===== Exercise data

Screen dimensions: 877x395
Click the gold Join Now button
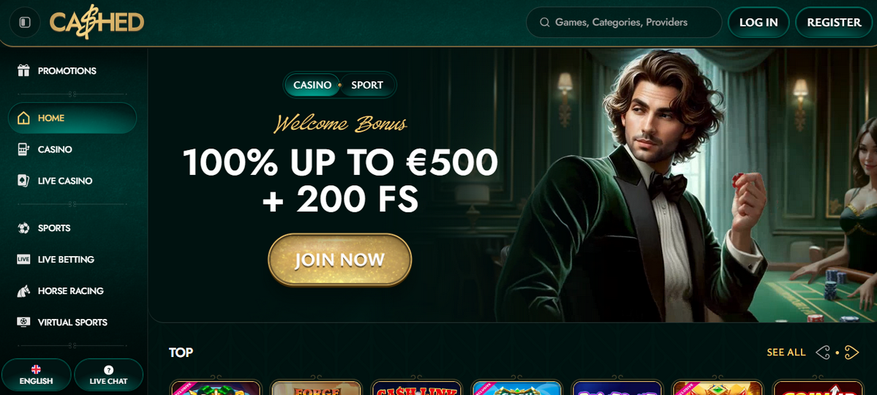click(x=339, y=260)
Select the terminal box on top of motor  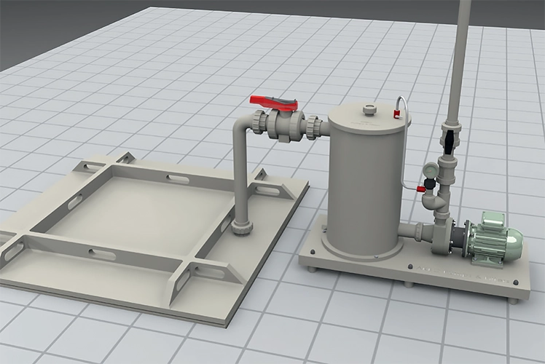coord(495,218)
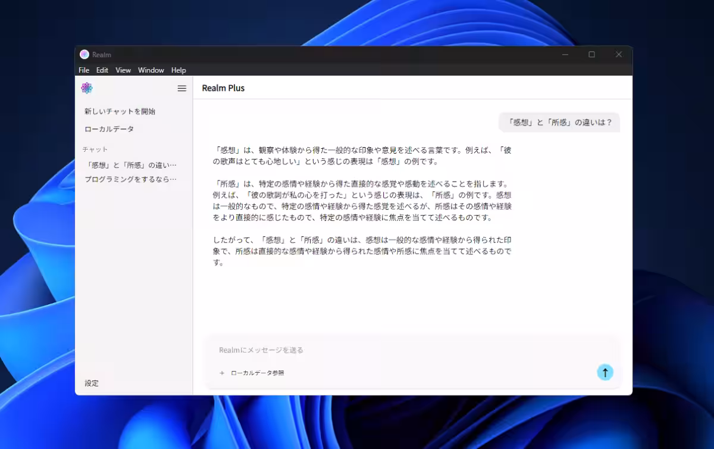Close the Realm window
Screen dimensions: 714x449
(x=618, y=54)
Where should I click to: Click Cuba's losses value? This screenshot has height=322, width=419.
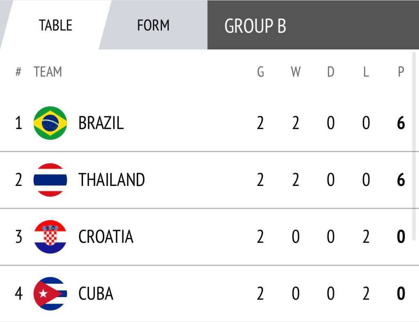pyautogui.click(x=366, y=294)
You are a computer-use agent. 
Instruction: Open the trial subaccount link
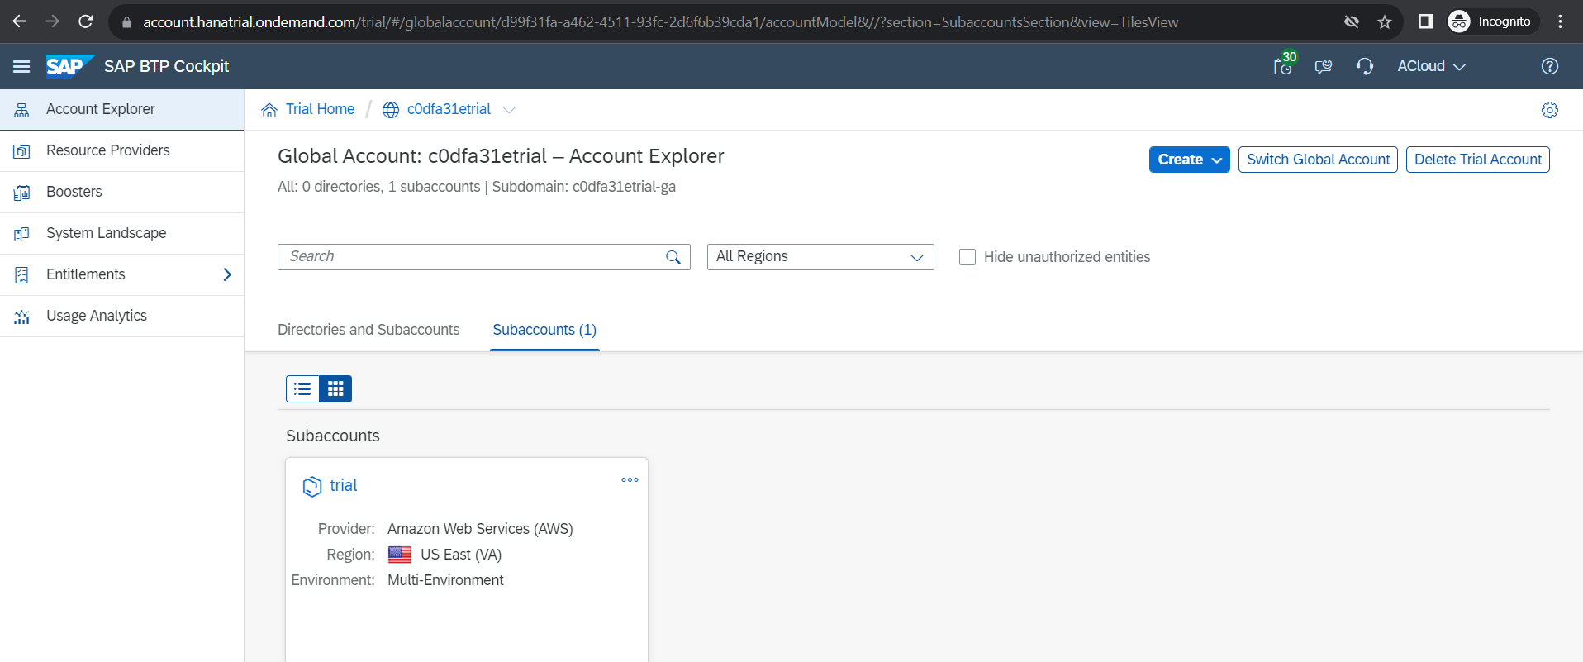tap(344, 485)
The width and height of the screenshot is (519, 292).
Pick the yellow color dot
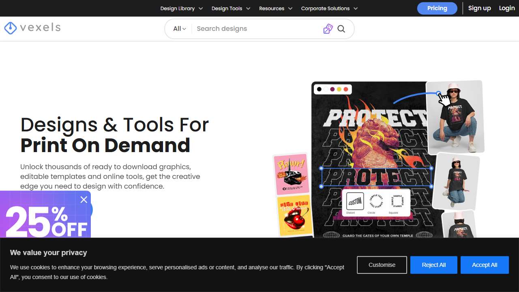pyautogui.click(x=339, y=89)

==========

## Exercise
Copy out the items from the line containing "Where should I" through the end of the items, leaving the pictures out of your answer.

## The result
Where should I click to: Click Cuba's losses value? This screenshot has height=322, width=419.
pyautogui.click(x=366, y=294)
You are a computer-use agent. 
Instruction: Open the trial subaccount link
tap(344, 485)
The width and height of the screenshot is (519, 292).
Pick the yellow color dot
pyautogui.click(x=339, y=89)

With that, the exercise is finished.